The earlier post addressed the extent to which one’s material wants and needs should be allowed to compete with the imperative requirement of learning Torah. I’ve just found a different slant on this teaching, focusing on the risk a Torah student takes in seeking to establish the right balance. This comes from Rabbi Norman Lamm—a champion of Torah Umadda—effectively the pursuit of all forms of knowledge for the purpose of enriching one’s Torah understanding and bringing one’s understanding to bear in the contemporary world. Rabbi Lamm’s premise is that, however important Torah learning may be, every community depends for its survival on some people working for a living and occupying themselves with acts that do not constitute Torah learning. This is a truism in respect of any and every Jewish community—we all need doctors, lawyers, accountants and others whose professional skill set lies outside the covers of the Talmud and its commentators. But ultimately the decision as to how to balance learning with work is placed on the shoulders of the individual and, for each of us, getting the right balance is just a euphemism for taking a risk and getting away with it.

In Foundation of Faith he comments on this mishnah:

“Yes, of course there are risks in Torah Umadda. Any knowledge that can never be dangerous is also never worth striving for. It is like anything else in life. Love, for example, is a great ideal, yet love can be very dangerous. You could love the wrong person or you could love illicitly. Peace is marvellous, Sim Shalom, but peace with the devil is dangerous. Democracy is a great idea, but democracy taken to an extreme means we can all vote to worship the Baal. Any great idea can be exploited and abused. All knowledge that is worthwhile can be dangerous, and a Torah Umadda approach means exposing students to the cultural winds that are current in the contemporary world. Not all of them are good, and not all of them are compatible with a Torah viewpoint”.
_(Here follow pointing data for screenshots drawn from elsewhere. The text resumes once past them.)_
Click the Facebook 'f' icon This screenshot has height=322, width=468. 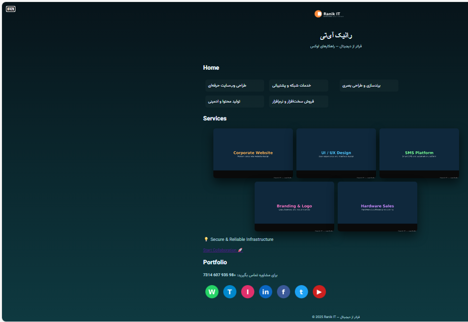pyautogui.click(x=283, y=292)
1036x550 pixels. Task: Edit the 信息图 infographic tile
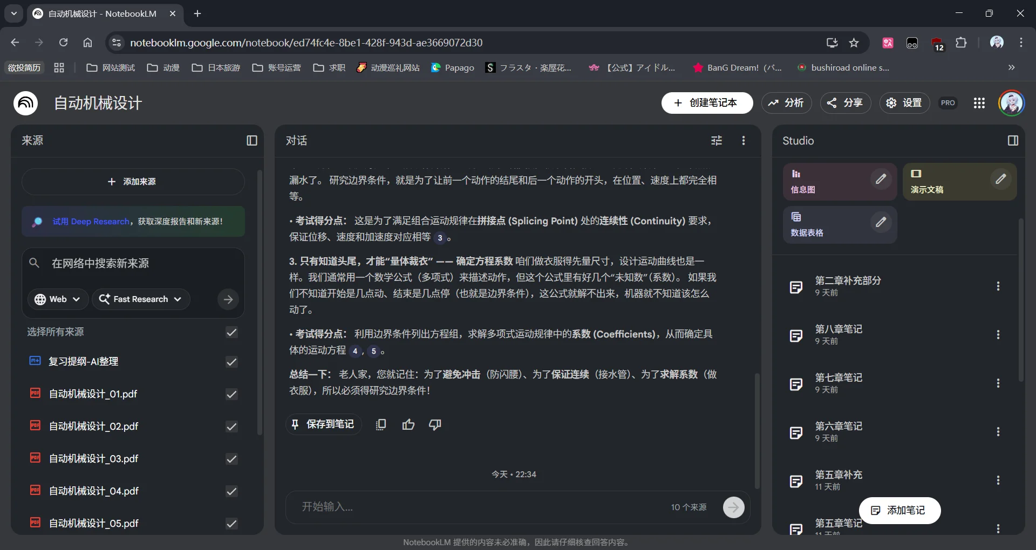(881, 179)
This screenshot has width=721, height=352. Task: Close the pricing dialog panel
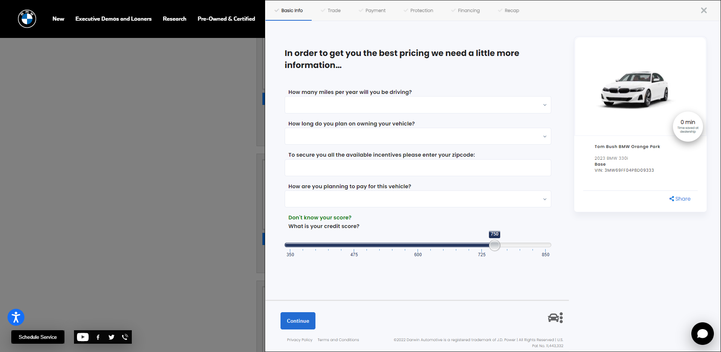pyautogui.click(x=704, y=11)
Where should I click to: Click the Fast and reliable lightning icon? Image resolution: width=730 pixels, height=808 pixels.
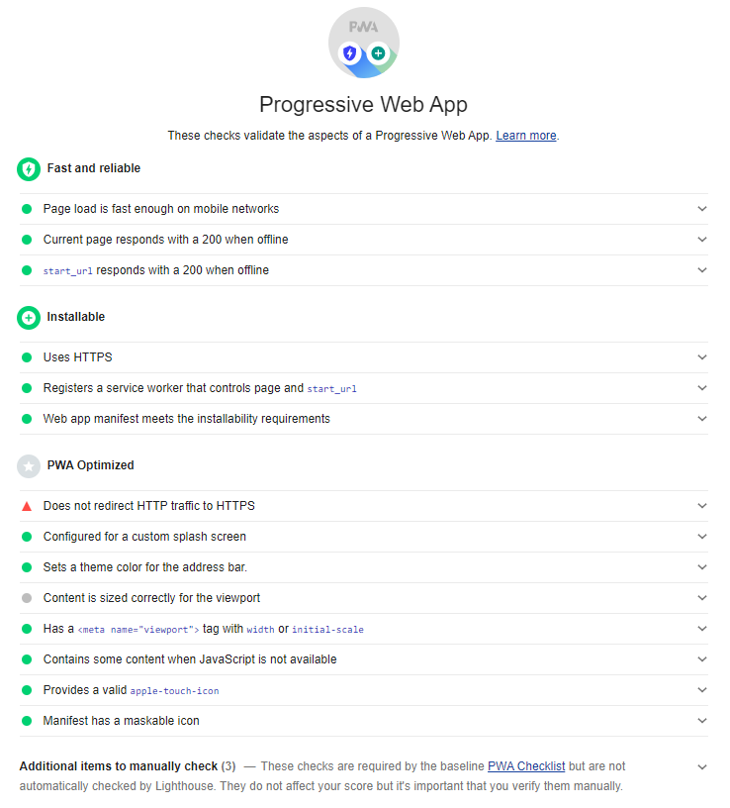pyautogui.click(x=29, y=169)
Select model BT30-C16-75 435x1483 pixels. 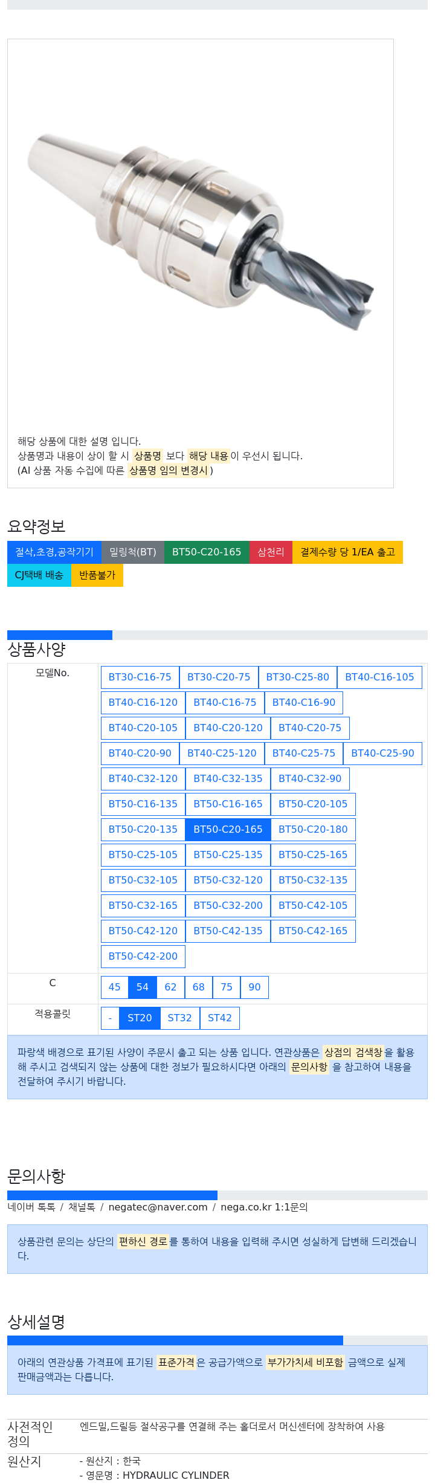click(140, 677)
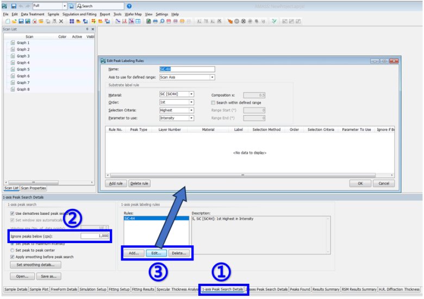Toggle Apply smoothing before peak search

coord(13,257)
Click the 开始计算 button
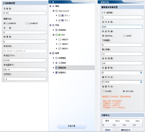The height and width of the screenshot is (132, 145). (x=72, y=126)
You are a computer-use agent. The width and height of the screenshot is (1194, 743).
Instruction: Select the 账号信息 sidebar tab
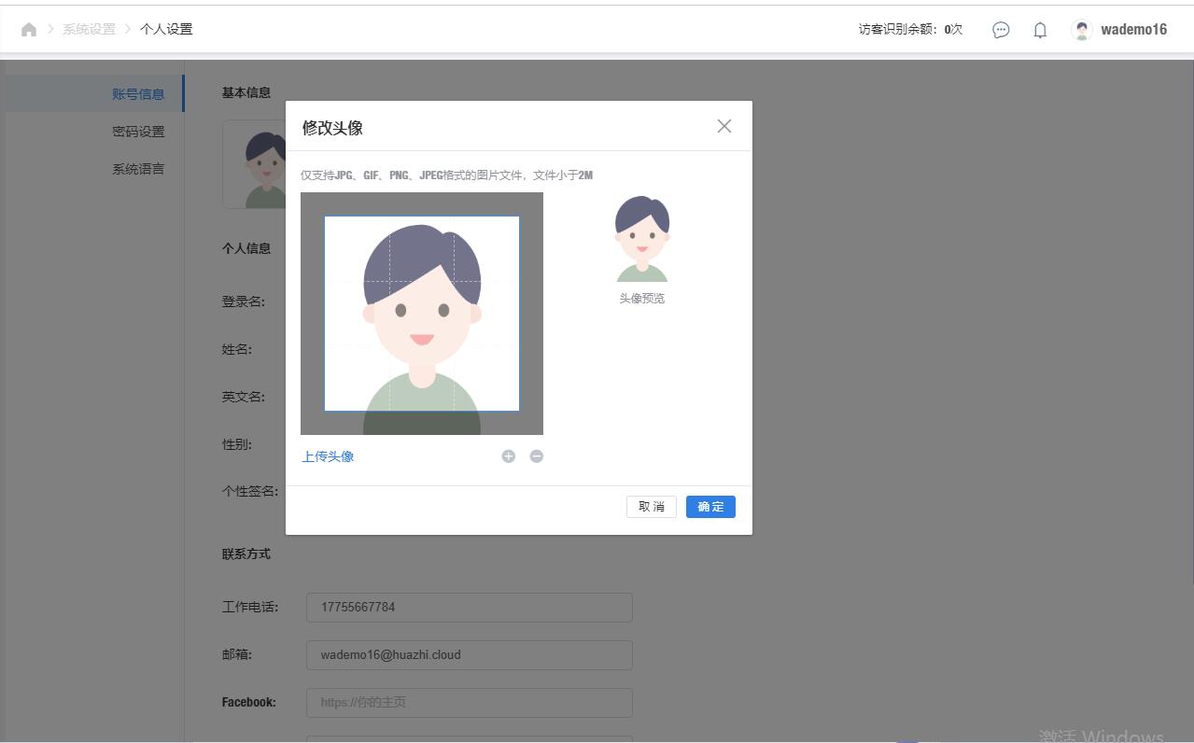click(x=138, y=94)
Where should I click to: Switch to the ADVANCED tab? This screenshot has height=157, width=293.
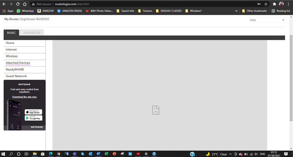point(31,33)

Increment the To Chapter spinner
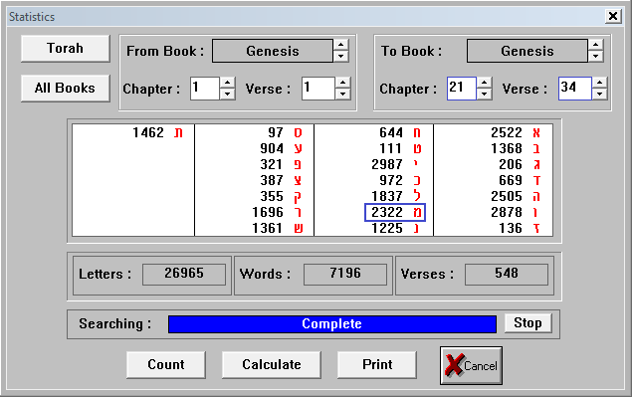[484, 83]
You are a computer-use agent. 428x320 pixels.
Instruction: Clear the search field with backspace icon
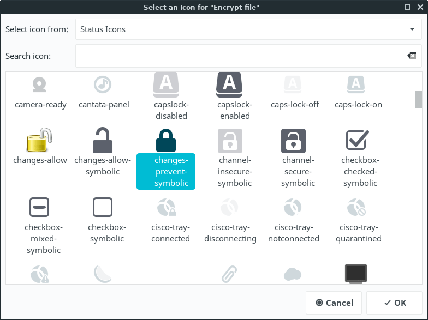coord(411,56)
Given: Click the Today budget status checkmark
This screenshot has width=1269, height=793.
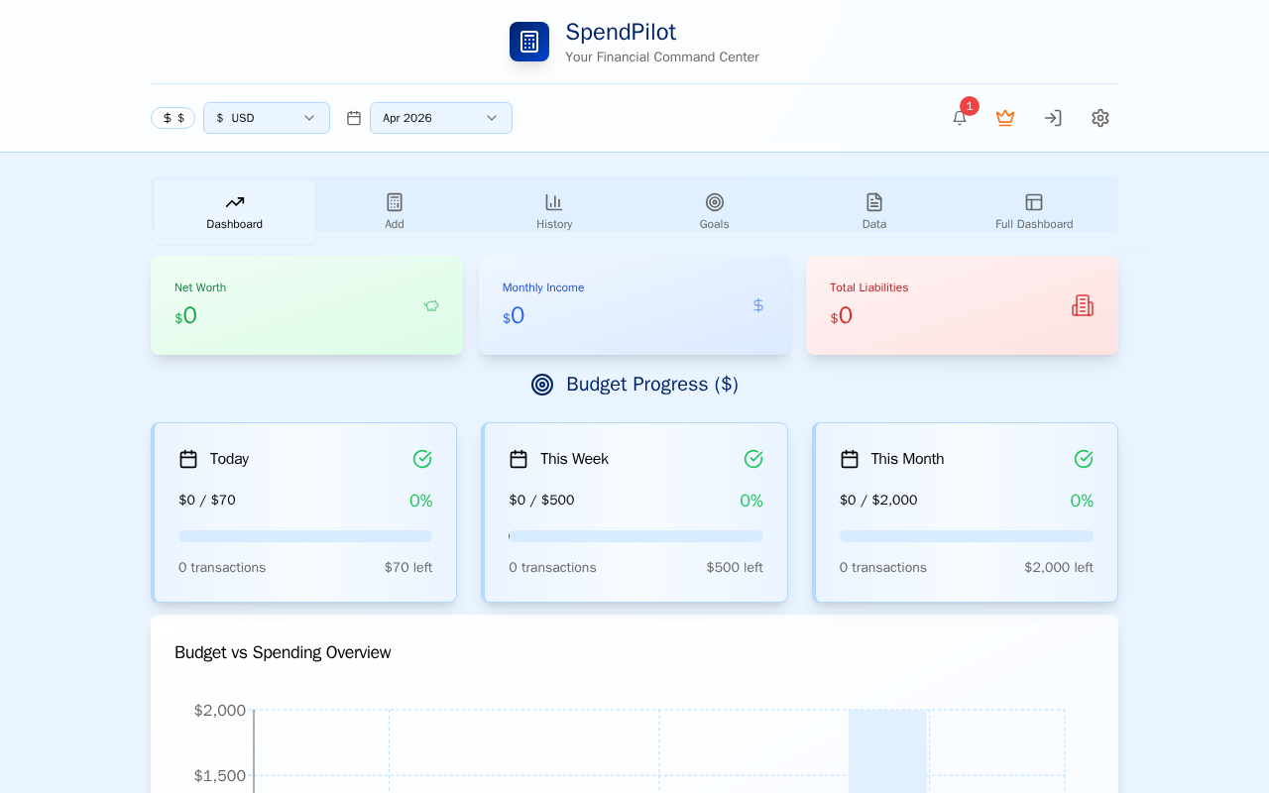Looking at the screenshot, I should coord(422,459).
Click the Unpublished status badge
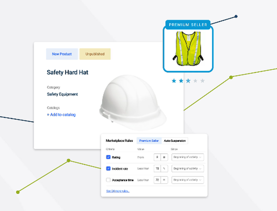 pyautogui.click(x=95, y=54)
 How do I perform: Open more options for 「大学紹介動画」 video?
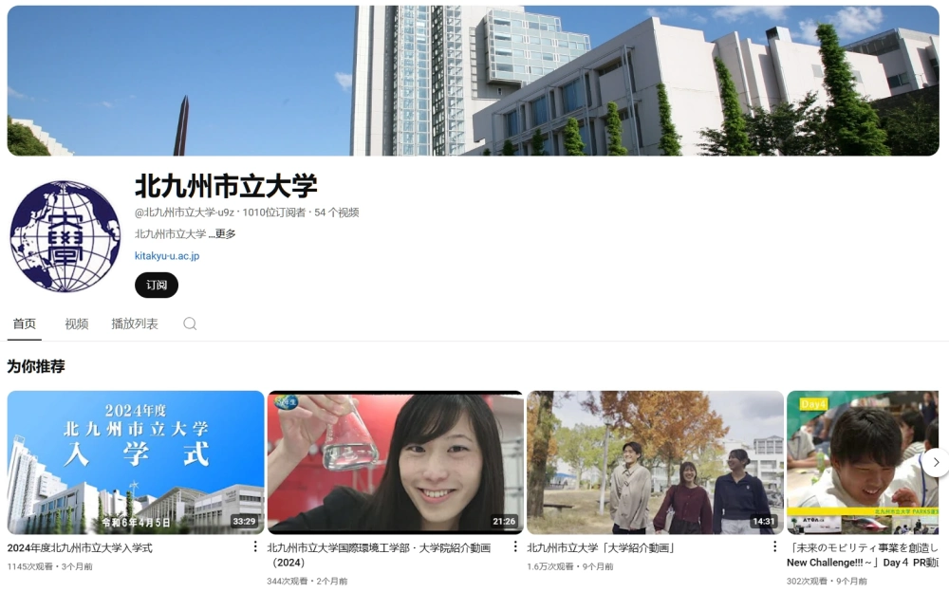(774, 546)
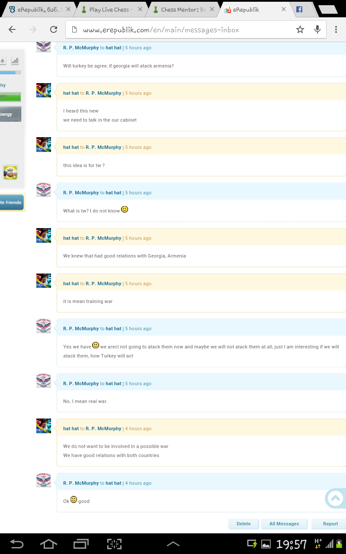
Task: View All Messages
Action: tap(284, 524)
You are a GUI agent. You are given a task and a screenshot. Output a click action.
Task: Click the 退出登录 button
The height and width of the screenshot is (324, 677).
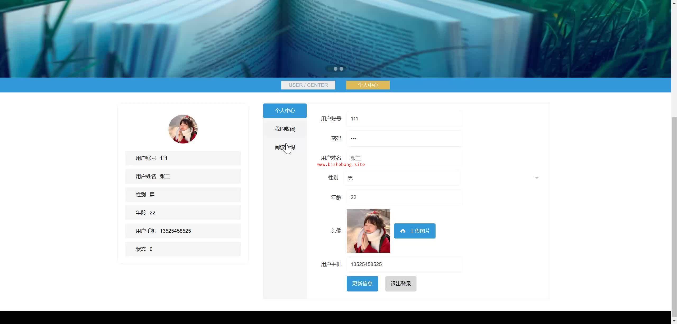(401, 284)
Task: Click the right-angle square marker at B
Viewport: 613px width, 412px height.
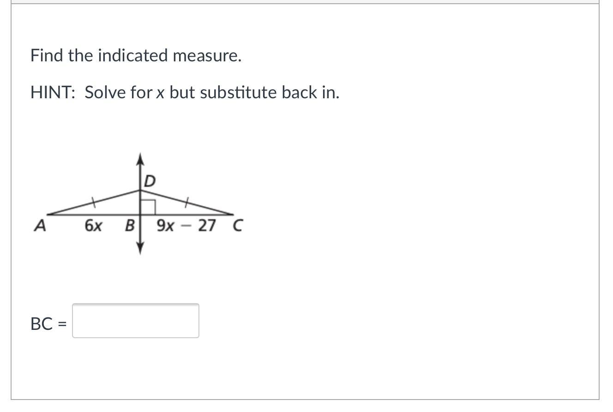Action: point(148,207)
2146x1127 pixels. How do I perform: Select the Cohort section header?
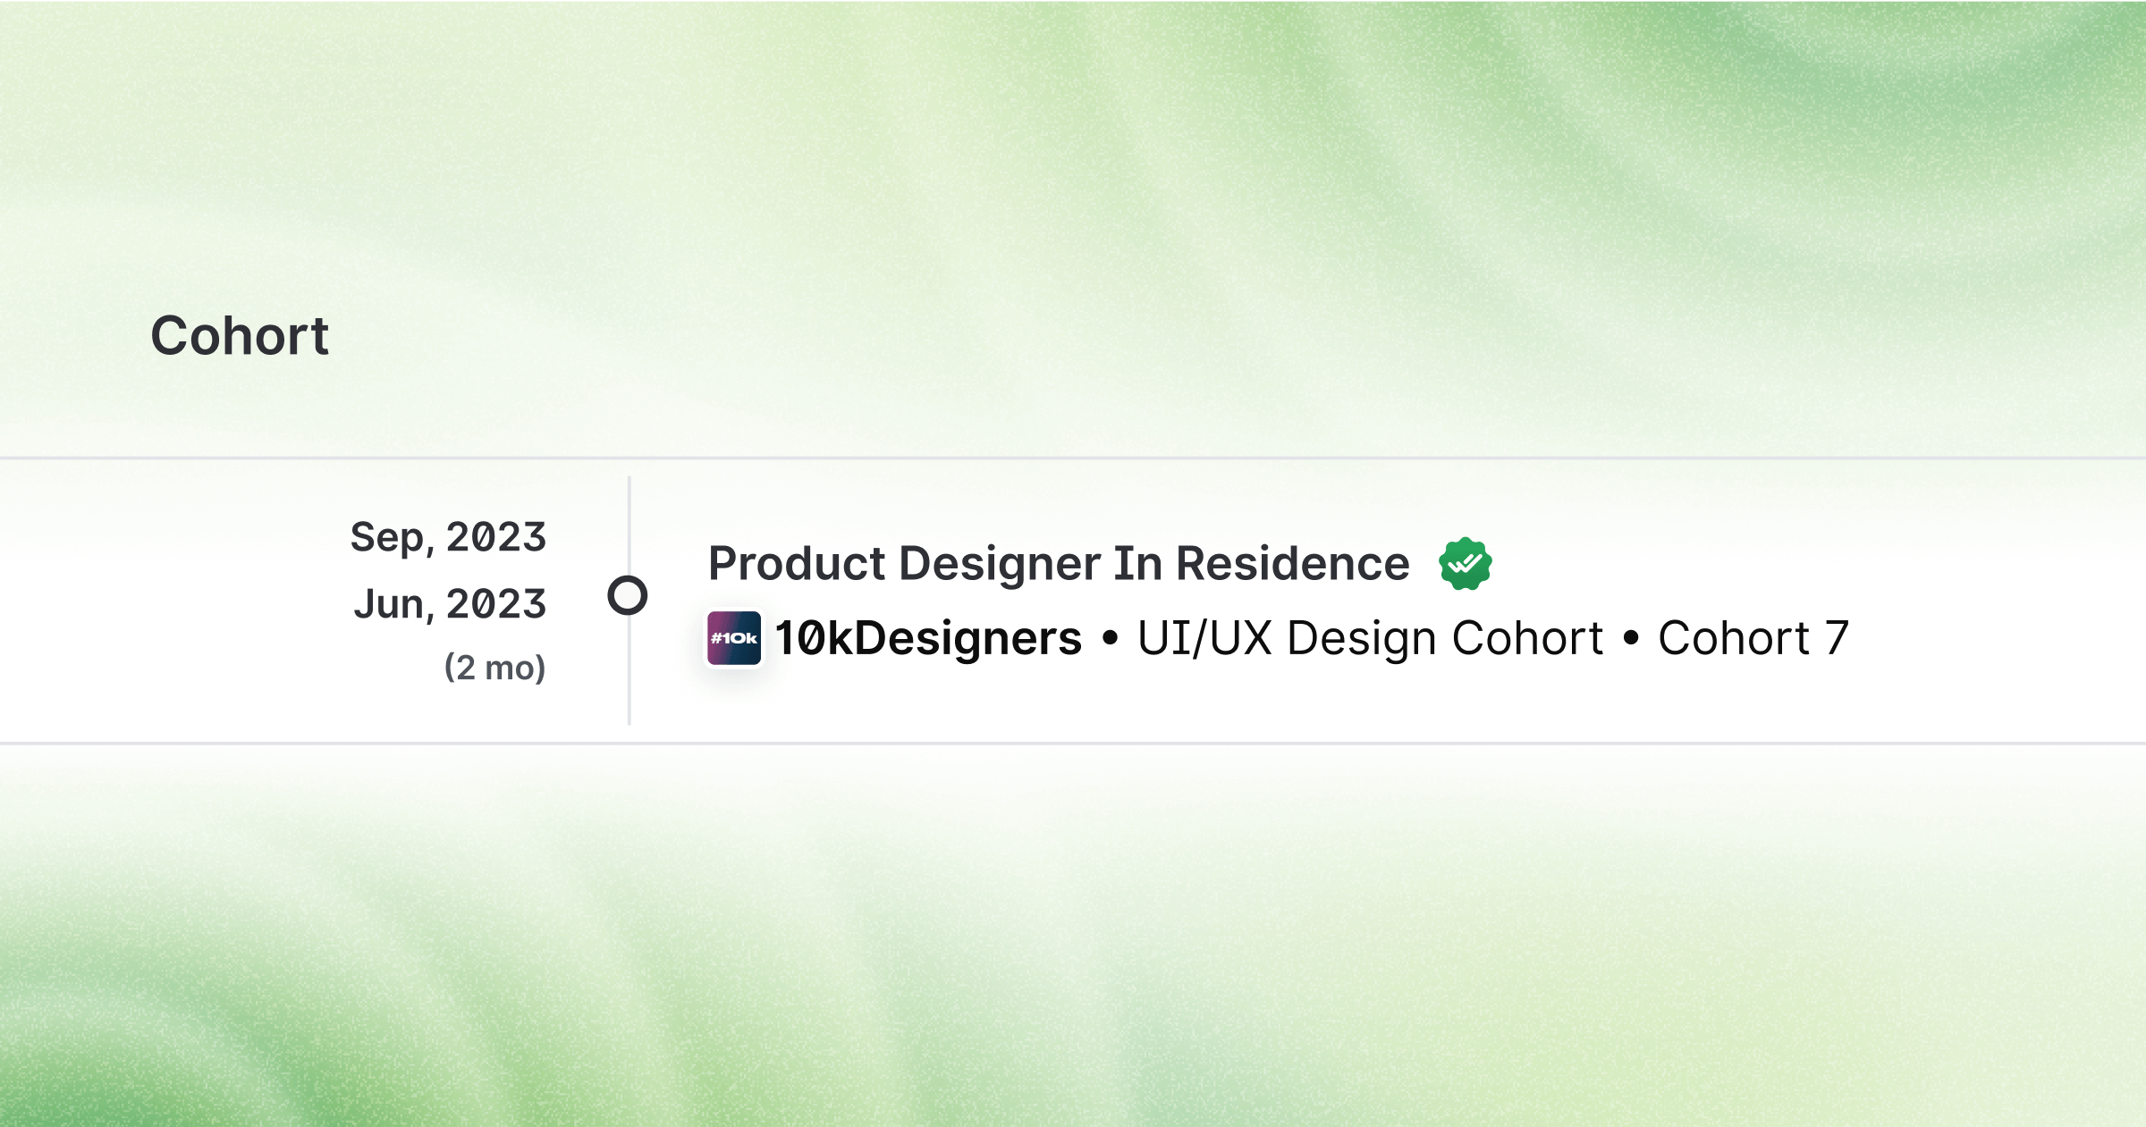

An educated, intelligent and perceptive Jew, comfortable with his Jewish knowledge base and secure in his own identity, should be able to weigh up the non-Jewish ideas he encounters when acquiring and practising a profession. But there is a warning:

“…[I]nstead of looking at [an idea that originates from a non-Torah source] critically, the student will embrace I, especially because Torah Jews are a cognitive minority … even within the Jewish community, and it is very difficult to live as a lone wolf, as it were, intellectually. So there is a tendency to give in, and that’s the danger”.

At this point the reader may be wondering why, given the risk of adopting ideas antithetical to the Torah, Rabbi Lamm should be so keen for a Torah-observant Jew to do so. Here’s his answer:

“[I]t’s worth taking that risk because doing the opposite means that we have given up our commission of being a goy kadosh umamlekhet kohanim. We are in danger of no longer being “a holy nation and a Kingdom of Priests” but, instead, becoming a safe sect and a denomination of Priests, and that is not exactly what we were told to do at Har Sinai”.

I wonder if I am alone in finding Rabbi Lamm’s argument, for all its power and passion, quite unpersuasive. Is it true in any meaningful sense that “any knowledge that can never be dangerous is also never worth striving for”? How does one go about verifying this assertion? Why is no apparent distinction drawn between “knowledge” and “ideas”?  And why are we any less a “holy nation and a Kingdom of Priests” if we absorb our own Jewish ideas and share them other nations? Thoughts, anyone?